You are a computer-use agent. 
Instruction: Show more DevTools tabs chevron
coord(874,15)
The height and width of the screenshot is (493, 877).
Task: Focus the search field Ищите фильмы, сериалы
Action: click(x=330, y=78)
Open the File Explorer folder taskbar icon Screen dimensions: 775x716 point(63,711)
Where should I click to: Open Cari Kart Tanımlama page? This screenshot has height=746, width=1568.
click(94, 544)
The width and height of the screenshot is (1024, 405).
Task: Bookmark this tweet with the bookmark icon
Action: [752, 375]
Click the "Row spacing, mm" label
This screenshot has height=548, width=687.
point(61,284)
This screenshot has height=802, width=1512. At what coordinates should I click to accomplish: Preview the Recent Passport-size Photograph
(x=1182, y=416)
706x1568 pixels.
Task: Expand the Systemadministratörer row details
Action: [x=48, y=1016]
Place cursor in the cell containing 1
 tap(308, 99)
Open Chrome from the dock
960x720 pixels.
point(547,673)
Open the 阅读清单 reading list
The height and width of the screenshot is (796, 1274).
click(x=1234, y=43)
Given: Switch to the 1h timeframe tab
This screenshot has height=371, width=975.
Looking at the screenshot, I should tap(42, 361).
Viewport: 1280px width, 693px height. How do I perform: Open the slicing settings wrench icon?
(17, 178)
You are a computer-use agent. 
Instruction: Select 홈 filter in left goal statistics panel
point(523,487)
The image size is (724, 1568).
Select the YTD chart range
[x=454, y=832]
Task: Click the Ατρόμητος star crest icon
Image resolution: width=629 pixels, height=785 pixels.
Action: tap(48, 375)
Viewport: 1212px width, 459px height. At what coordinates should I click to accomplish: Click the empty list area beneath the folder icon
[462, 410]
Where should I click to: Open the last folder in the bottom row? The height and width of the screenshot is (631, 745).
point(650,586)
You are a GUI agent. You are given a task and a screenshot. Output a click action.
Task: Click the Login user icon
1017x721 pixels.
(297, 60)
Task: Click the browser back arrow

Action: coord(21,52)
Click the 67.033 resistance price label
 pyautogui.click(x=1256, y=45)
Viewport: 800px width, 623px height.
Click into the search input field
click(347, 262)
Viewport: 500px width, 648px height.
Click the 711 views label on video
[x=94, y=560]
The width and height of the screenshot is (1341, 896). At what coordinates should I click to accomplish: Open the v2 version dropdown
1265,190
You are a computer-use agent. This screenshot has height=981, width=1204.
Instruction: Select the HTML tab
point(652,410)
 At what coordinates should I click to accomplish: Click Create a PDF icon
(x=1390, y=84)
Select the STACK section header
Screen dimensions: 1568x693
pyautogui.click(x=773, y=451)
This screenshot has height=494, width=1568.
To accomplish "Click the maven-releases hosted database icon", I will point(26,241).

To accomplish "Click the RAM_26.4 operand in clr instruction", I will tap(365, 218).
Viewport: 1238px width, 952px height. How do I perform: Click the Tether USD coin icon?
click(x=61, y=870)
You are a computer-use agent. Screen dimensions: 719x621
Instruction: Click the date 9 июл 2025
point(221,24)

§ §

Problem details » Your task is to transcribe all of the entries word for word.

Result of the exercise »
You are a computer-use agent. 
Instruction: Show more DevTools tabs chevron
coord(874,15)
The height and width of the screenshot is (493, 877).
Task: Focus the search field Ищите фильмы, сериалы
Action: click(x=330, y=78)
Open the File Explorer folder taskbar icon Screen dimensions: 775x716 point(63,711)
Where should I click to: Open Cari Kart Tanımlama page? This screenshot has height=746, width=1568.
click(94, 544)
The width and height of the screenshot is (1024, 405).
Task: Bookmark this tweet with the bookmark icon
Action: [752, 375]
Click the "Row spacing, mm" label
This screenshot has height=548, width=687.
point(61,284)
This screenshot has height=802, width=1512. At what coordinates should I click to accomplish: Preview the Recent Passport-size Photograph
(x=1182, y=416)
706x1568 pixels.
Task: Expand the Systemadministratörer row details
Action: [x=48, y=1016]
Place cursor in the cell containing 1
 tap(308, 99)
Open Chrome from the dock
960x720 pixels.
point(547,673)
Open the 阅读清单 reading list
The height and width of the screenshot is (796, 1274).
click(x=1234, y=43)
Given: Switch to the 1h timeframe tab
This screenshot has height=371, width=975.
Looking at the screenshot, I should tap(42, 361).
Viewport: 1280px width, 693px height. How do I perform: Open the slicing settings wrench icon?
(17, 178)
You are a computer-use agent. 
Instruction: Select 홈 filter in left goal statistics panel
point(523,487)
The image size is (724, 1568).
Select the YTD chart range
[x=454, y=832]
Task: Click the Ατρόμητος star crest icon
Image resolution: width=629 pixels, height=785 pixels.
Action: tap(48, 375)
Viewport: 1212px width, 459px height. At what coordinates should I click to accomplish: Click the empty list area beneath the folder icon
[462, 410]
Where should I click to: Open the last folder in the bottom row? The height and width of the screenshot is (631, 745).
point(650,586)
You are a GUI agent. You are given a task and a screenshot. Output a click action.
Task: Click the Login user icon
1017x721 pixels.
(297, 60)
Task: Click the browser back arrow

Action: coord(21,52)
Click the 67.033 resistance price label
 pyautogui.click(x=1256, y=45)
Viewport: 800px width, 623px height.
Click into the search input field
click(347, 262)
Viewport: 500px width, 648px height.
Click the 711 views label on video
[x=94, y=560]
The width and height of the screenshot is (1341, 896). At what coordinates should I click to accomplish: Open the v2 version dropdown
1265,190
You are a computer-use agent. This screenshot has height=981, width=1204.
Instruction: Select the HTML tab
point(652,410)
 At what coordinates should I click to accomplish: Click Create a PDF icon
(x=1390, y=84)
Select the STACK section header
Screen dimensions: 1568x693
pyautogui.click(x=773, y=451)
This screenshot has height=494, width=1568.
To accomplish "Click the maven-releases hosted database icon", I will point(26,241).

To accomplish "Click the RAM_26.4 operand in clr instruction", I will tap(365, 218).
Viewport: 1238px width, 952px height. How do I perform: Click the Tether USD coin icon?
click(x=61, y=870)
You are a computer-use agent. Screen dimensions: 719x621
Instruction: Click the date 9 июл 2025
point(221,24)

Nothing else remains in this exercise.